- Directions -
At the line containing "9791082789 (127, 24)", begin an exact copy of the lines below and continue through the final one, with no pictures.

:: Task input

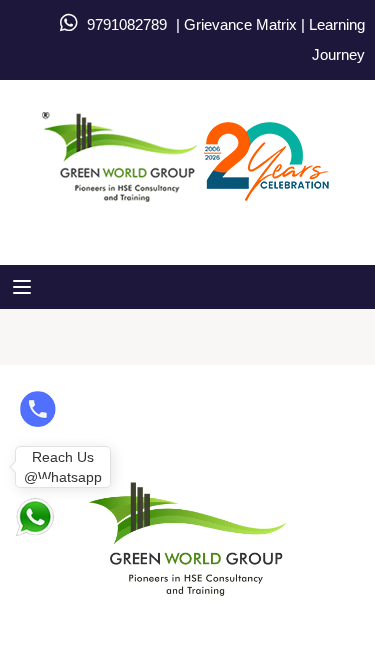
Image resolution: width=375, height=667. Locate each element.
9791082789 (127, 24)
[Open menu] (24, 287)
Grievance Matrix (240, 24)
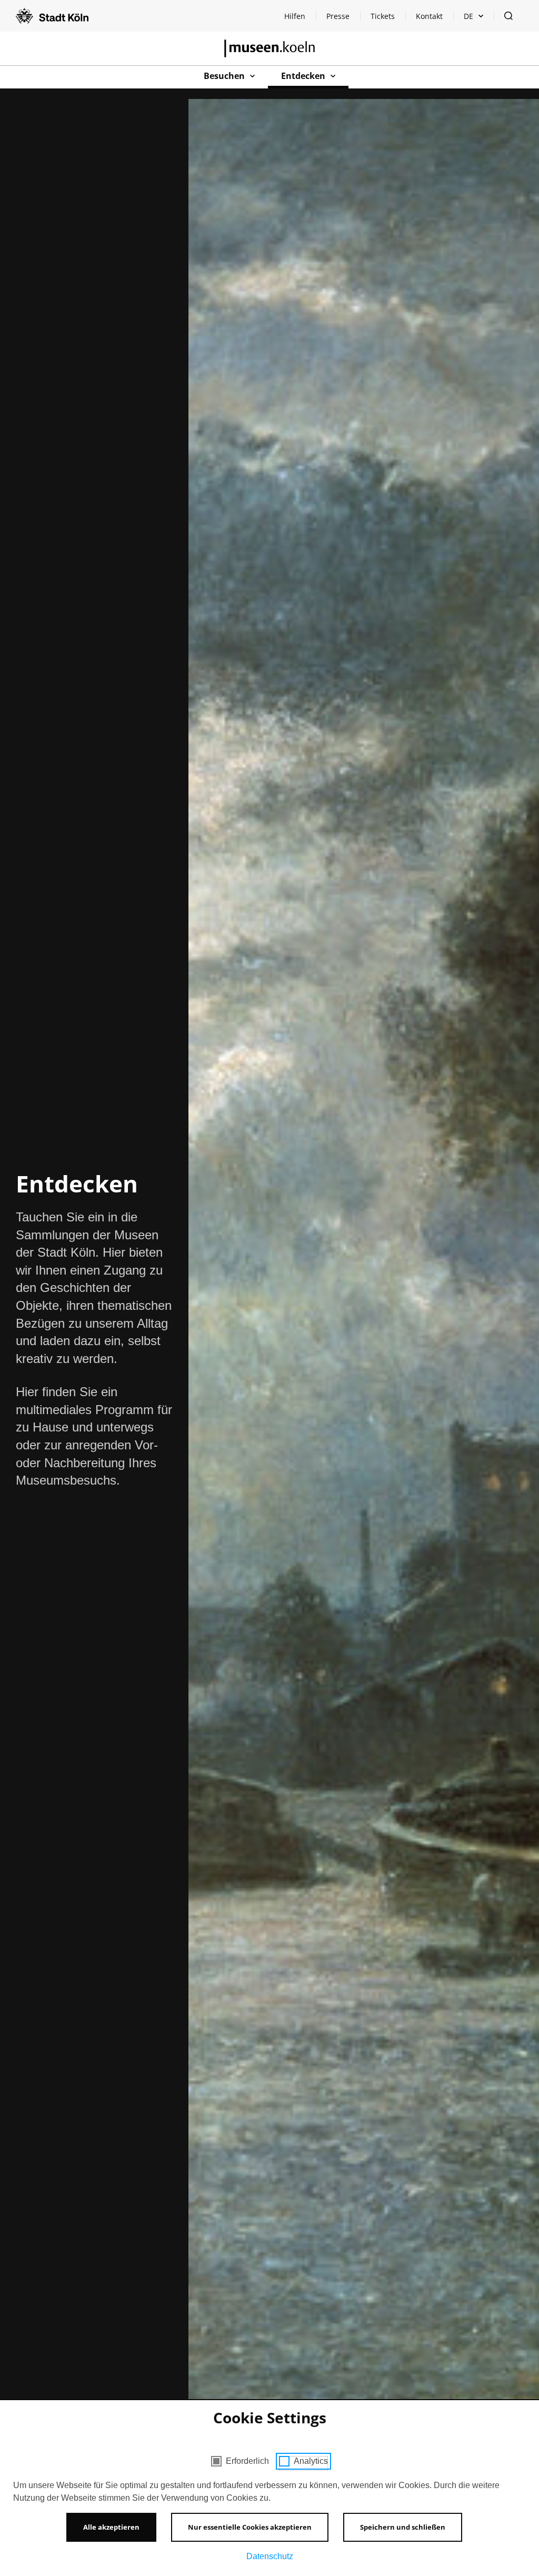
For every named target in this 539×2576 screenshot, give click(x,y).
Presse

::::

- Response below -
9791082789 (127, 24)
[Open menu] (24, 287)
Grievance Matrix (240, 24)
For every named target in this 539×2576 screenshot, give click(x,y).
Presse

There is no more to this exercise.